Mis primeros años, hasta empezar a ir al Colegio Nacional a los 6 años, entonces sito en la calle Pedro Unanue, barrio de Delicias, transcurrió al principio entre modistillas, y luego con los huéspedes, algunos de ellos estudiantes de Medicina en el Hospital Clínico San Carlos, en la calle Atocha (hoy Museo de Arte Contemporáneo Reina Sofia). No tuve habitación propia hasta los 15 años (cuando empecé a trabajar, primero en el verano, y luego ya continuadamente). Con el eco de las palabras de Virginia Woolf, la habitación propia abrió un horizonte de posibilidades para mi subjetividad, incluidos los primeros escritos, y fue también la metáfora y soporte de un nuevo horizonte, la ventana al mundo.

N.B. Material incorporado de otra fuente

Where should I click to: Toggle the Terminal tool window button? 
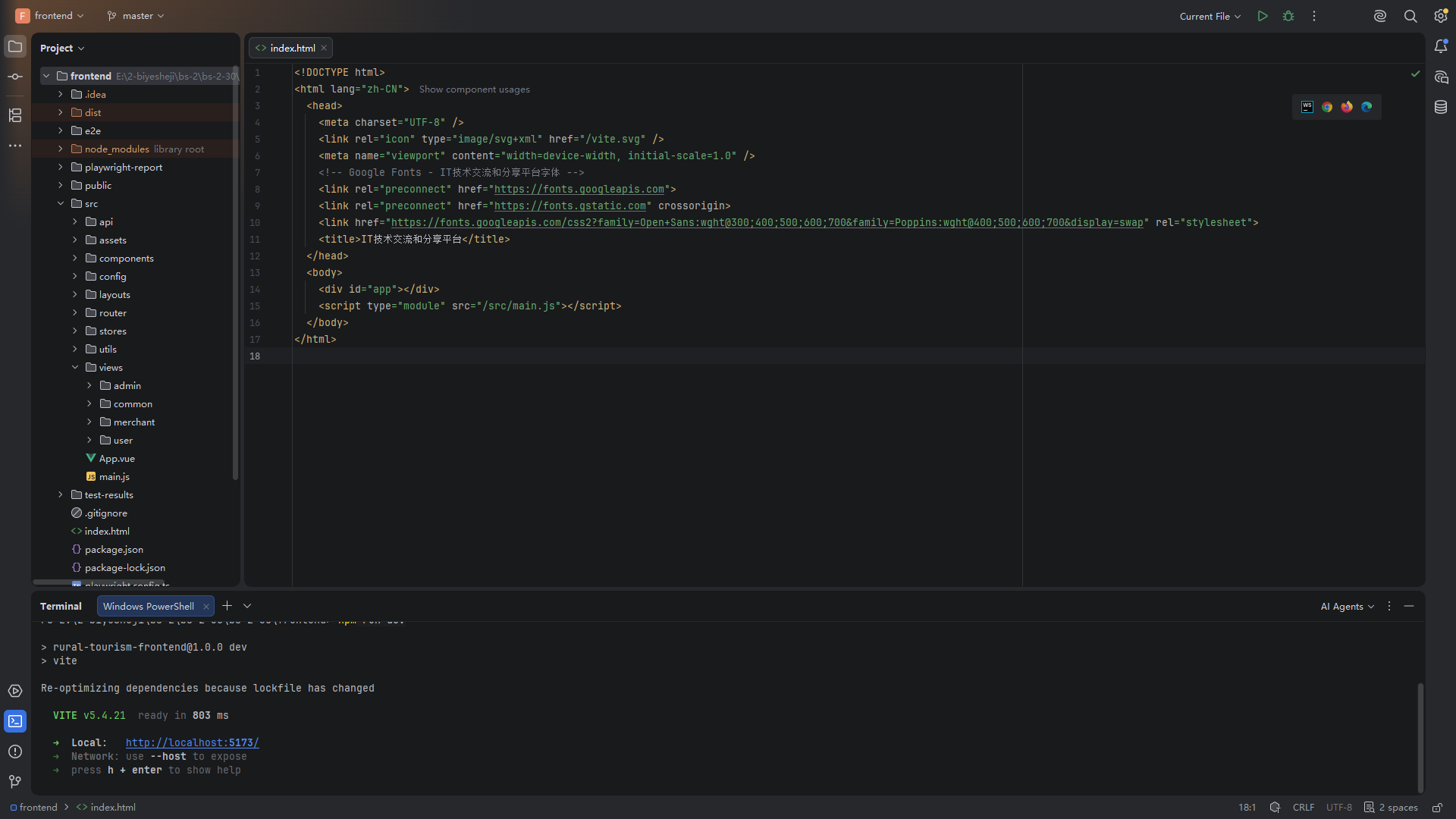pos(15,721)
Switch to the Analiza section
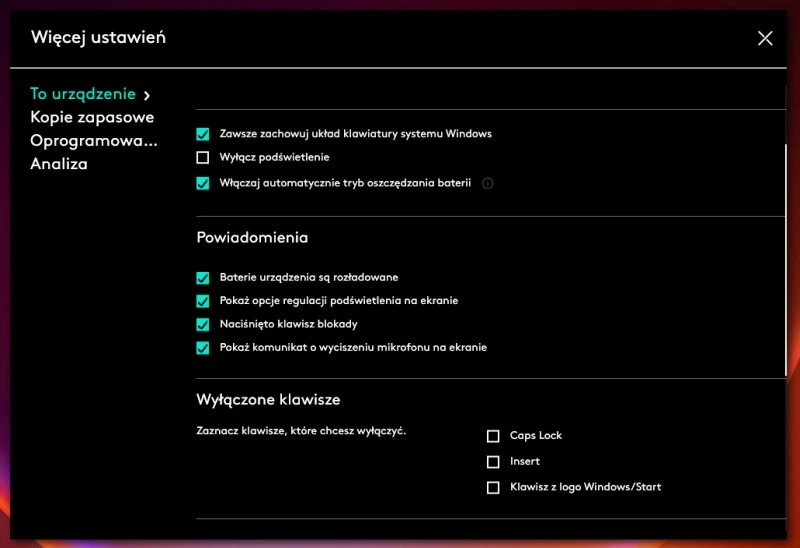 [59, 164]
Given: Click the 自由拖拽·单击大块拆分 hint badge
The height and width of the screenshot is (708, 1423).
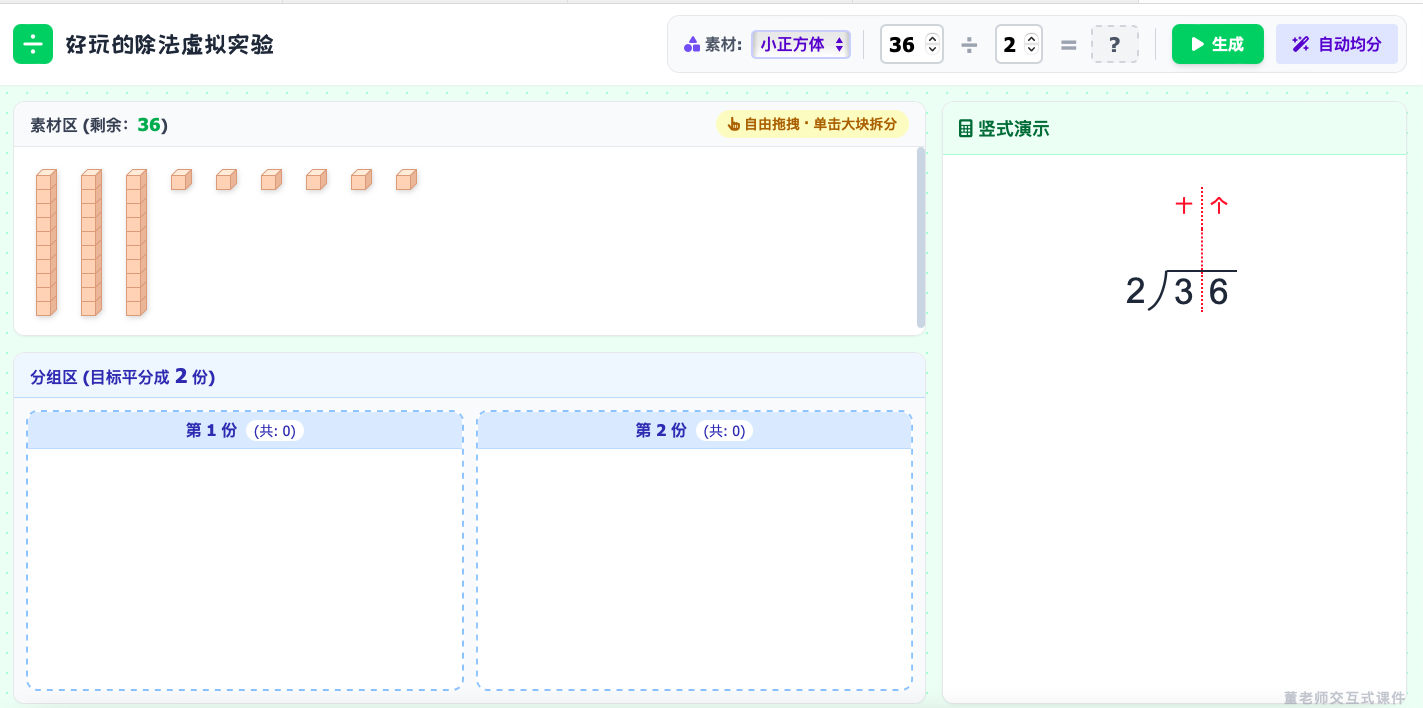Looking at the screenshot, I should (x=812, y=124).
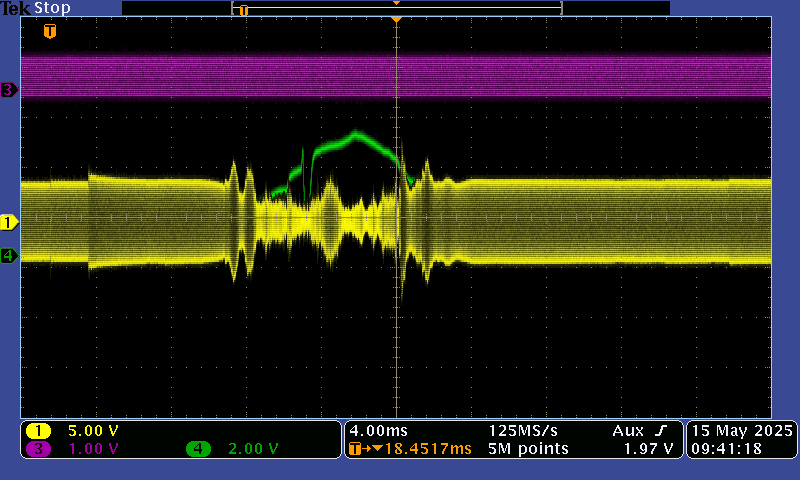The image size is (800, 480).
Task: Toggle the green channel 4 badge
Action: point(198,448)
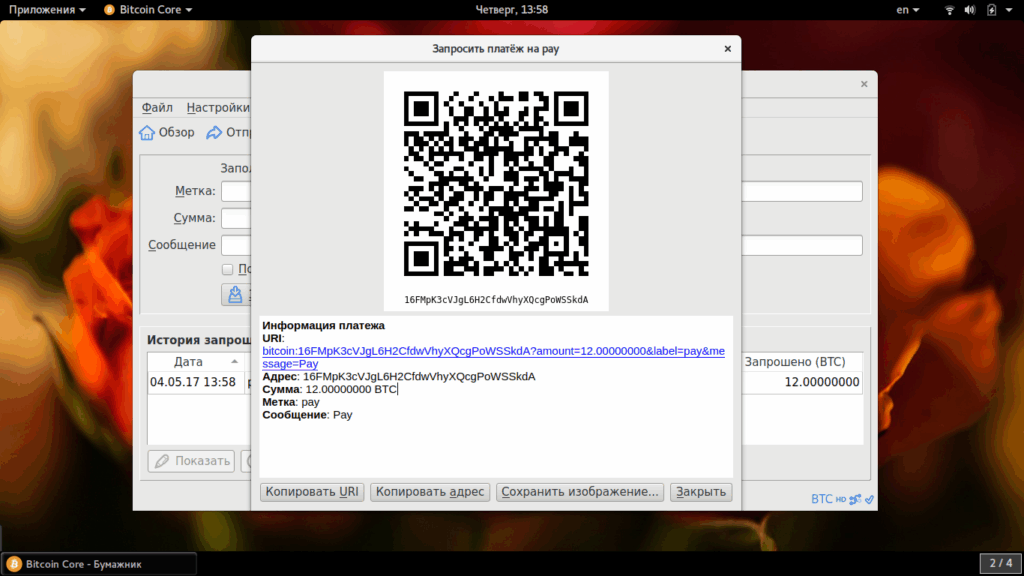Image resolution: width=1024 pixels, height=576 pixels.
Task: Open the Настройки menu
Action: (x=217, y=108)

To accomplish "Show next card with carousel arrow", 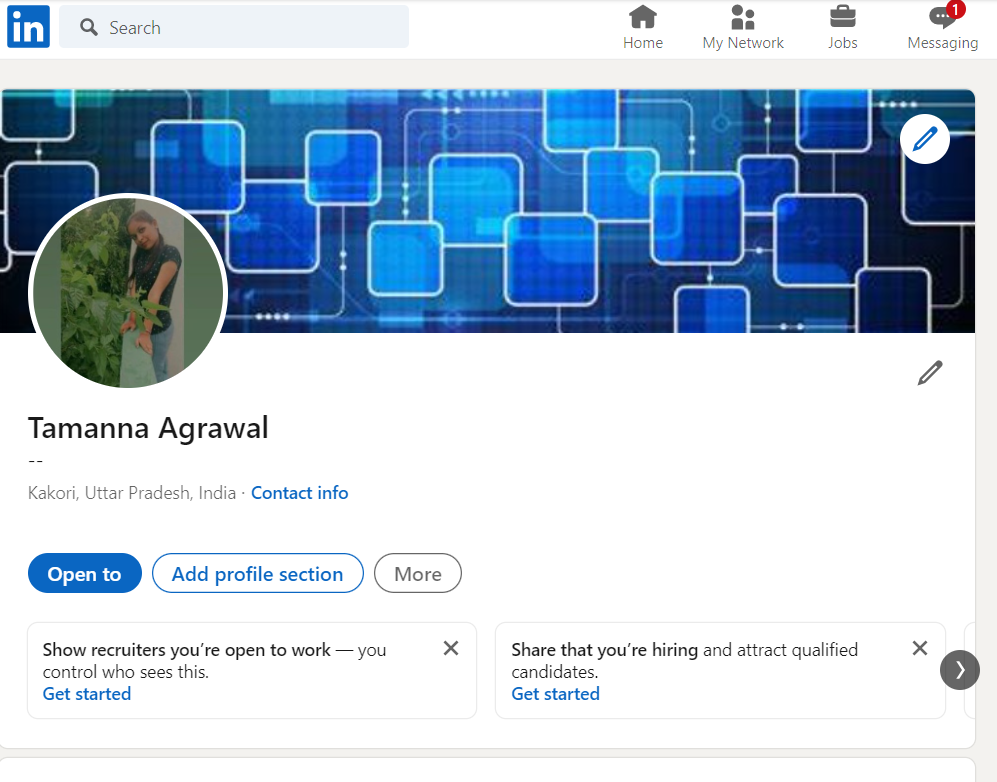I will click(959, 670).
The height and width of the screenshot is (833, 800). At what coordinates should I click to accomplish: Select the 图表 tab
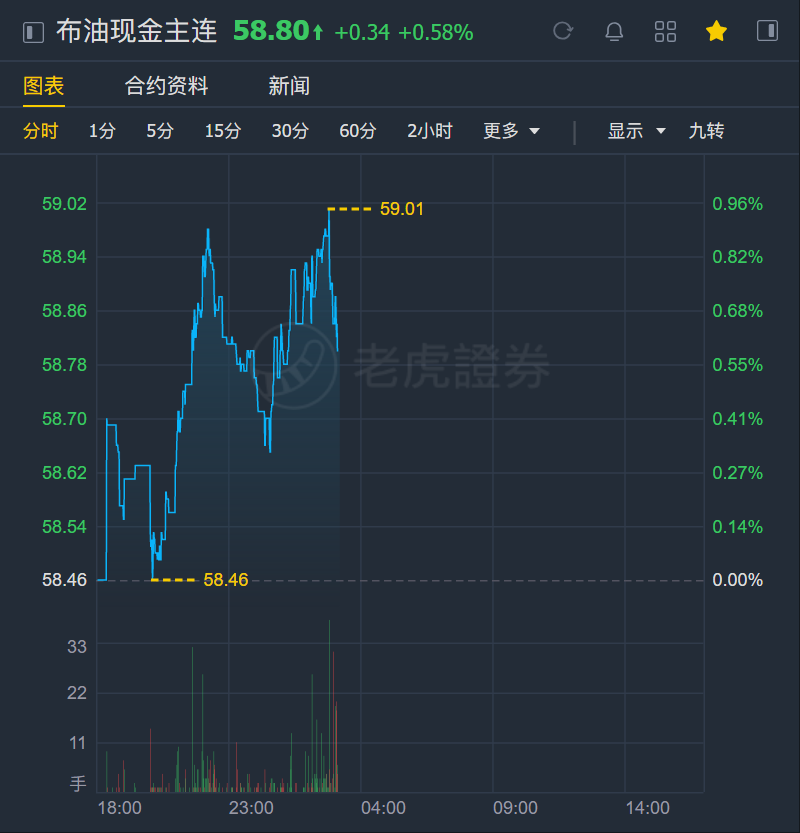click(44, 86)
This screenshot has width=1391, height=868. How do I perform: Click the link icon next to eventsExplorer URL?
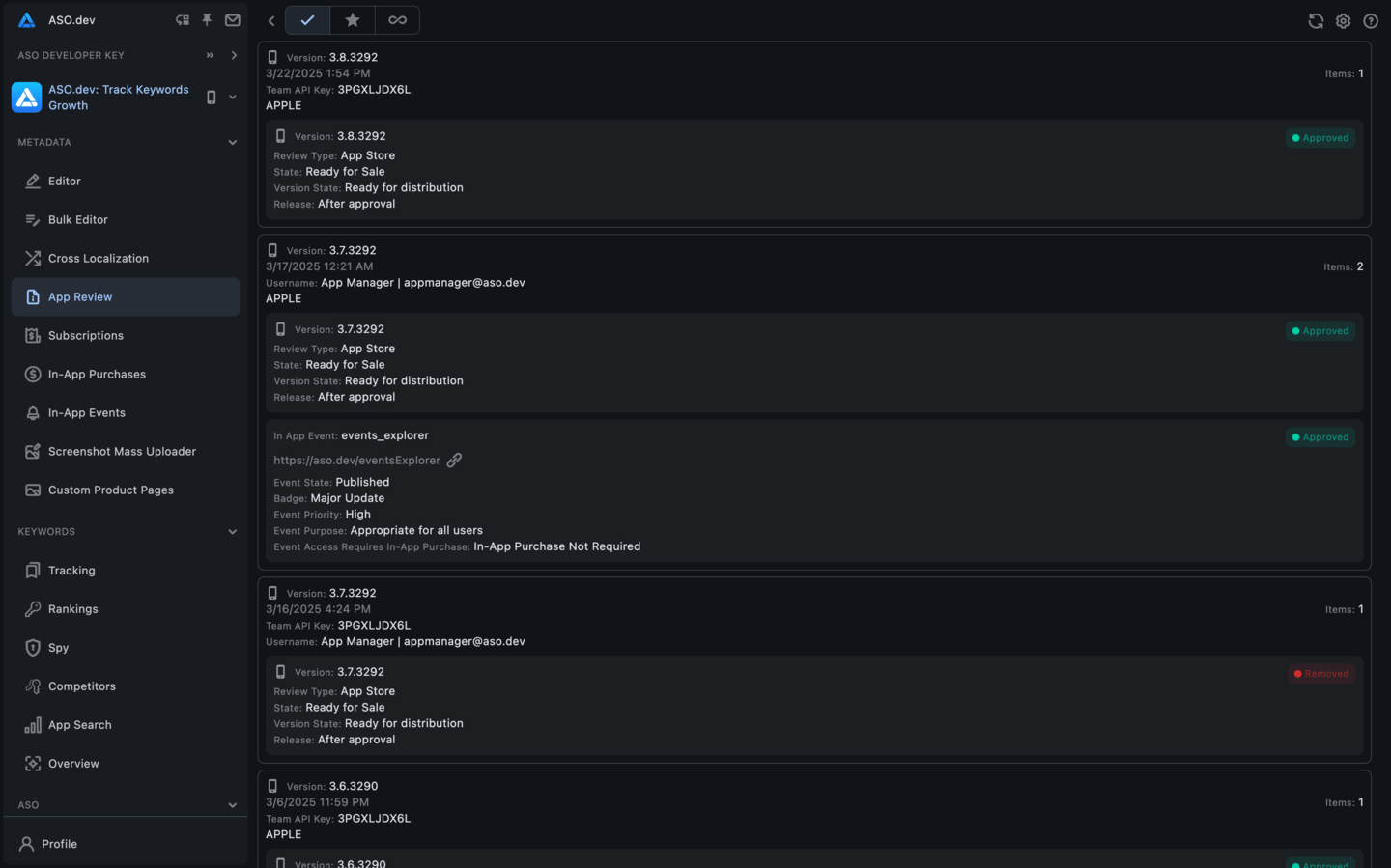point(454,461)
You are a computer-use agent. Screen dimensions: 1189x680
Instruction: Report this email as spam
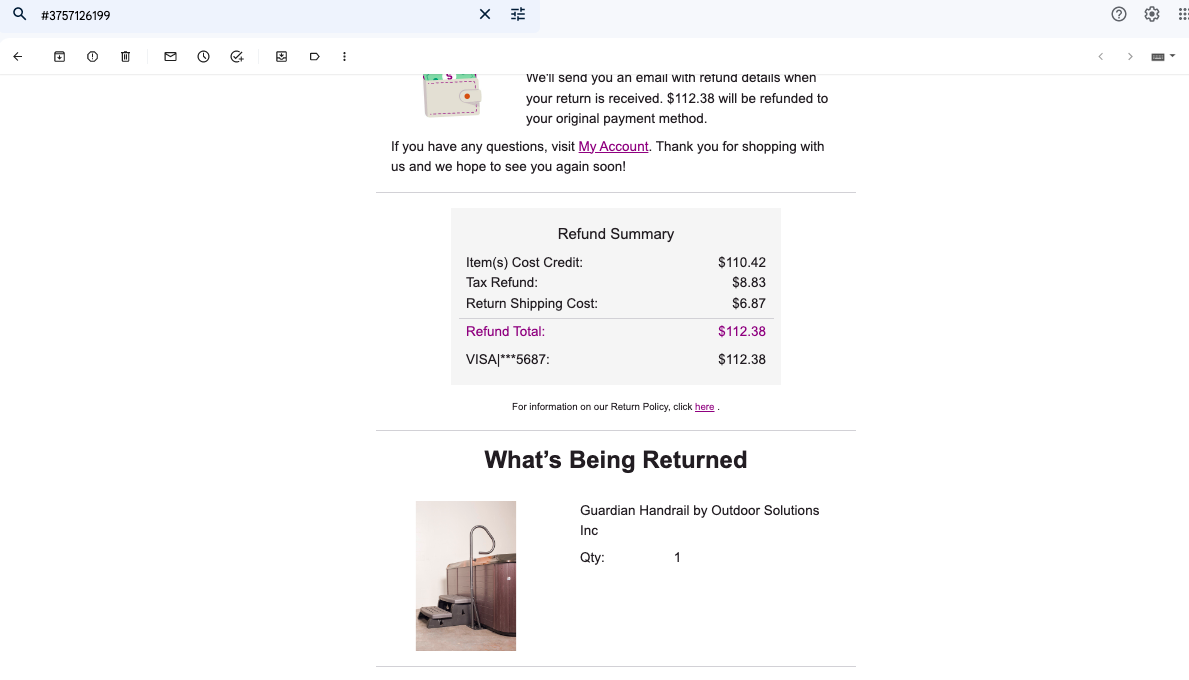click(93, 57)
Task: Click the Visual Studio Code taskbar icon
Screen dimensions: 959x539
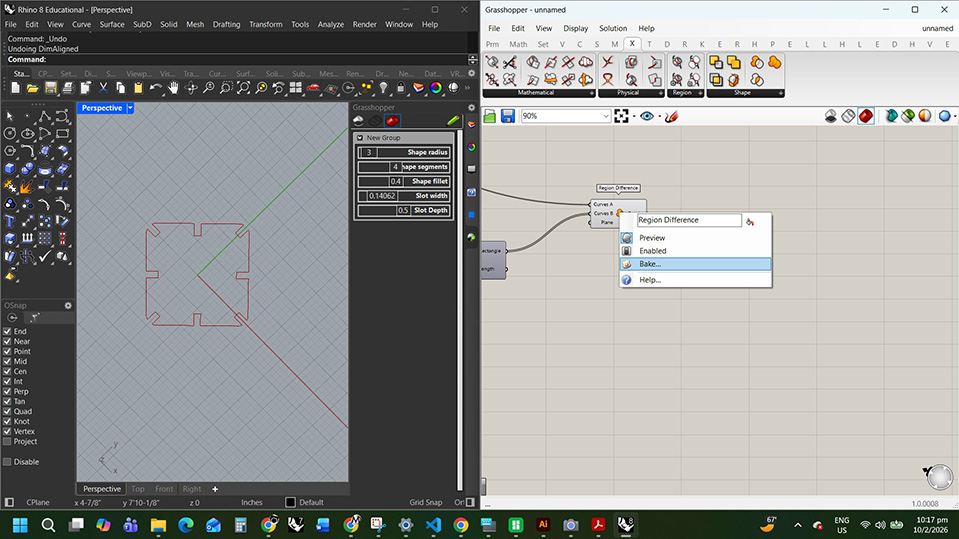Action: (433, 524)
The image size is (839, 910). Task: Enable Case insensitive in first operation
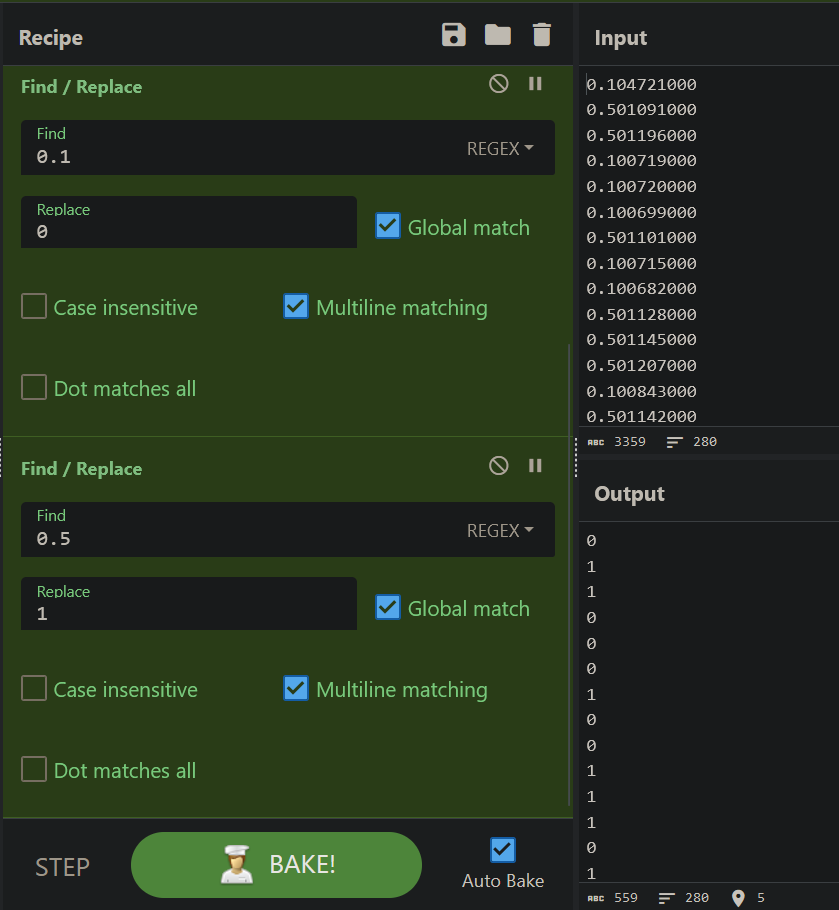[34, 306]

No es un recuerdo, pero mi madre me ha contado que yo con 2 o 3 años me metía a jugar debajo de la larga mesa de patrones y corte, donde colgaban telas. Una vez al parecer cogí unas tijeras y andaba cortándome los ricitos del pelo, con gran susto de quienes me descubrieron.
Del invierno de 1953-54, si conservo una imagen y experiencia vivida, cargada de afecto. Se trata de una mañana, al levantarme, estar en el suelo de ladrillos de barro cocido de la cocina de casa junto a una olla de porcelana de cocinar, en la que mi madre ha encendido unas astillas, calentando el ambiente (y preparando el posterior encendido de la cocina económica). Un momento grato, cálido, frente al frio invernal del resto de la casa, cerca de mi madre, que tal vez preparase el desayuno o quizás la comida del día.
Tras el colegio nacional, el ingreso a los Salesianos de Atocha, y todo lo que vino después, ya recogido en otros escritos. Mi madre me legó su coraje y su ansia de vivir y superar las dificultades. Aunque quizás otras hubieran sido sus fantasías, no intentó cerrarme la puerta al mundo, a un mundo propio diferente del suyo. Sali, y lo recorrí. Aunque no se lo haya expresado lo suficiente, mi gratitud permanecerá siempre.